— start Raw records —

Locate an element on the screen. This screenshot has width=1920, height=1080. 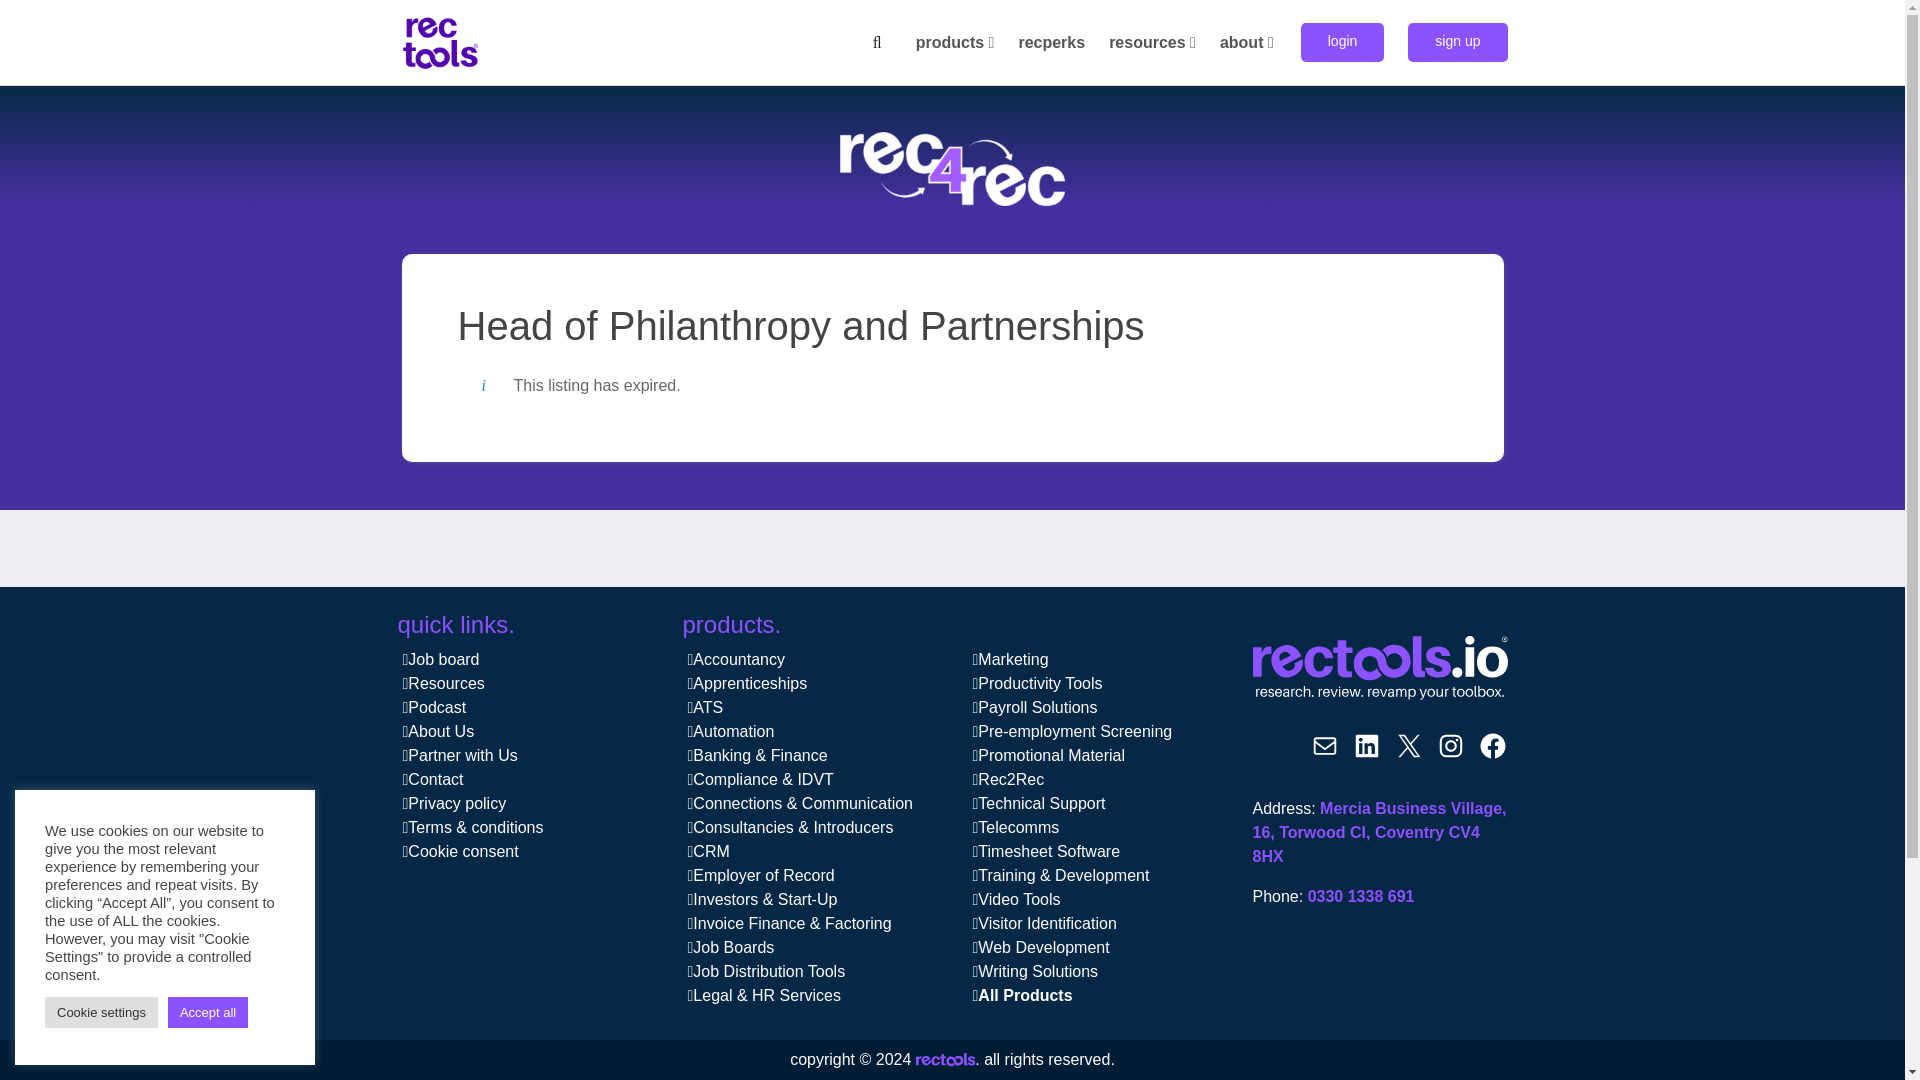
resources is located at coordinates (1152, 42).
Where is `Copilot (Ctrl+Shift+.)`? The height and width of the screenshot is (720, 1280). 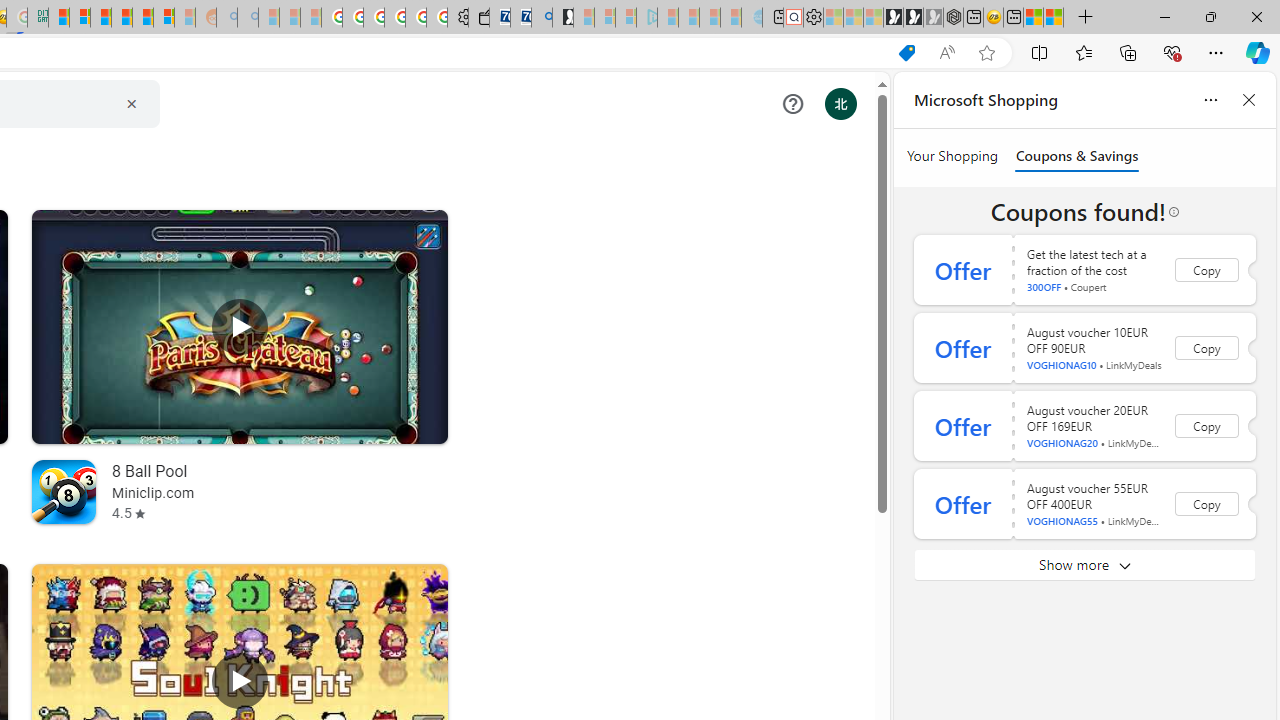 Copilot (Ctrl+Shift+.) is located at coordinates (1258, 52).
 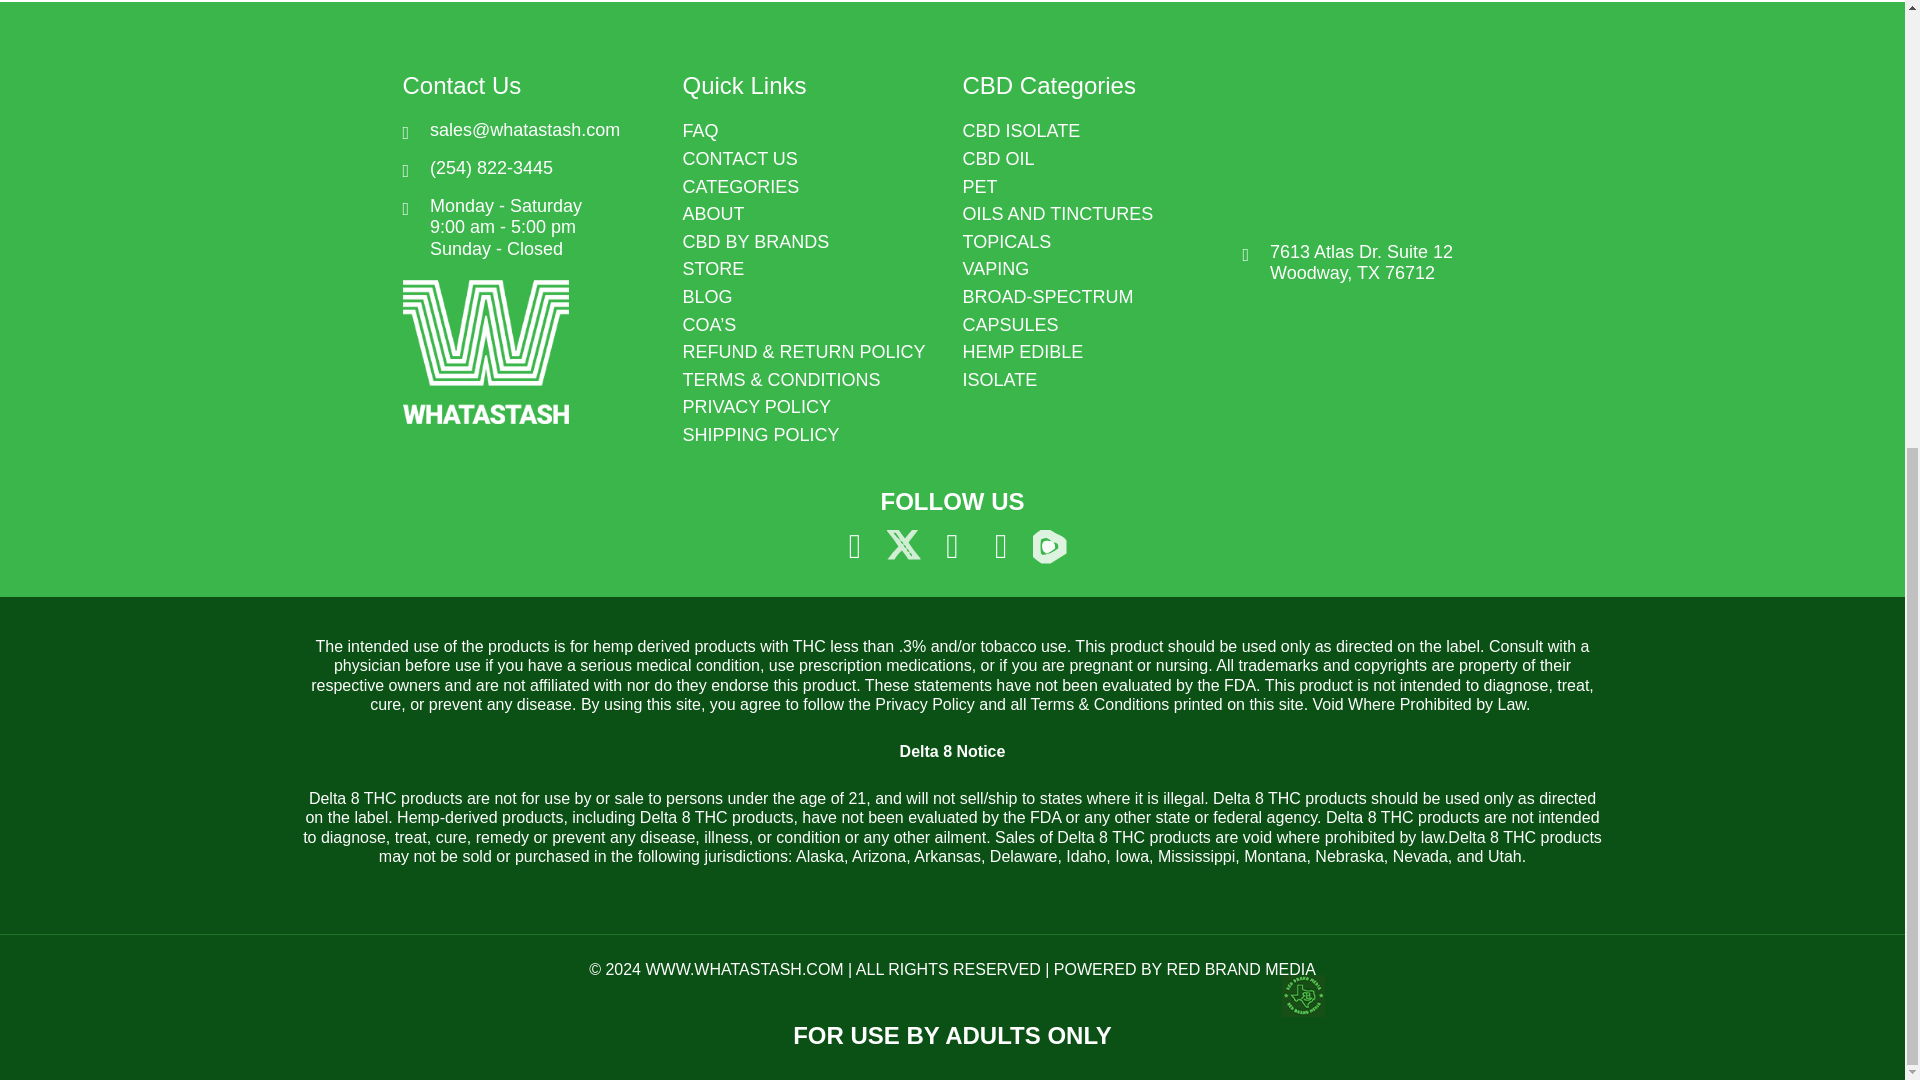 What do you see at coordinates (1372, 147) in the screenshot?
I see `7613 Atlas Suite 12 Woodway, TX 76712` at bounding box center [1372, 147].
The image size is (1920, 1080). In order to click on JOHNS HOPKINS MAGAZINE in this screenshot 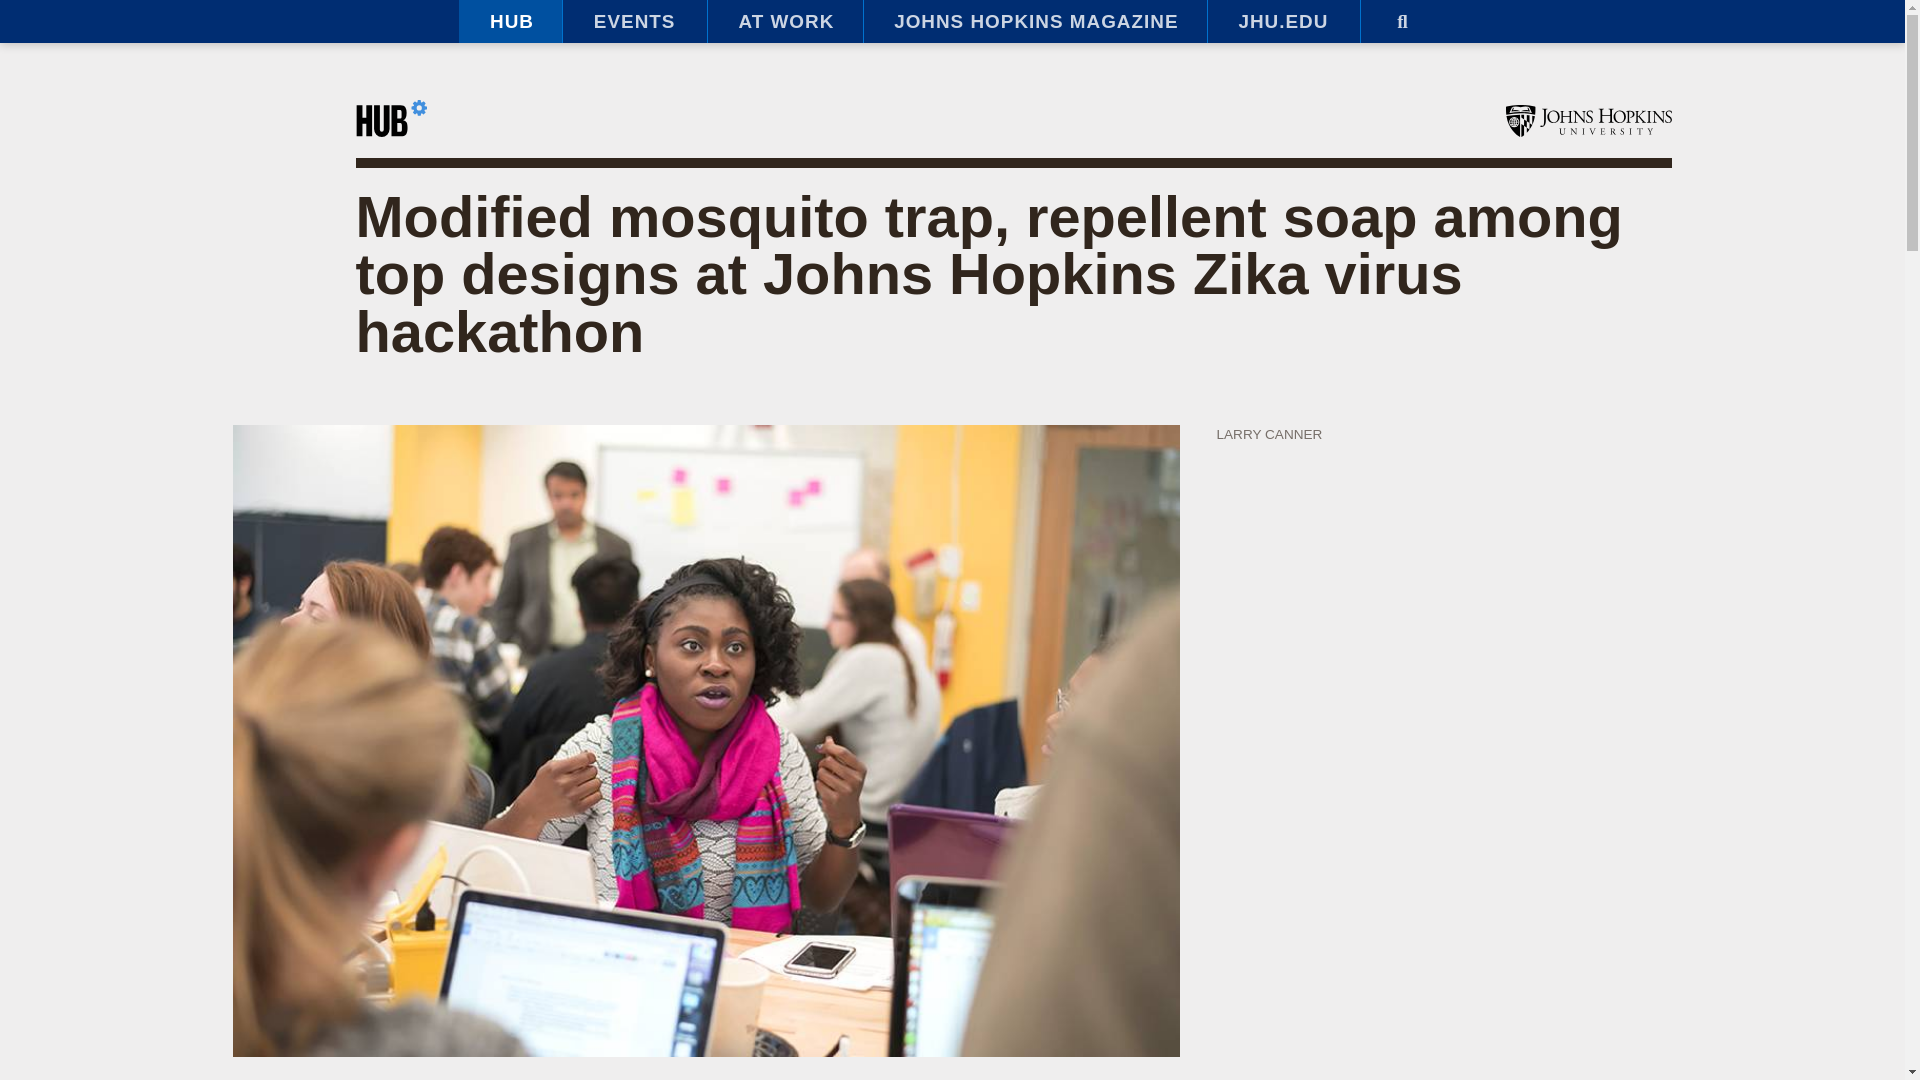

— end Raw records —

Short problem → Print the part of the listing that starts with the line containing "What do you" and goes on through the end of the listing, reproducing those lines word for word. Leave the pictures out of your answer.

Completed task →
  What do you see at coordinates (1372, 147) in the screenshot?
I see `7613 Atlas Suite 12 Woodway, TX 76712` at bounding box center [1372, 147].
The image size is (1920, 1080). In order to click on JOHNS HOPKINS MAGAZINE in this screenshot 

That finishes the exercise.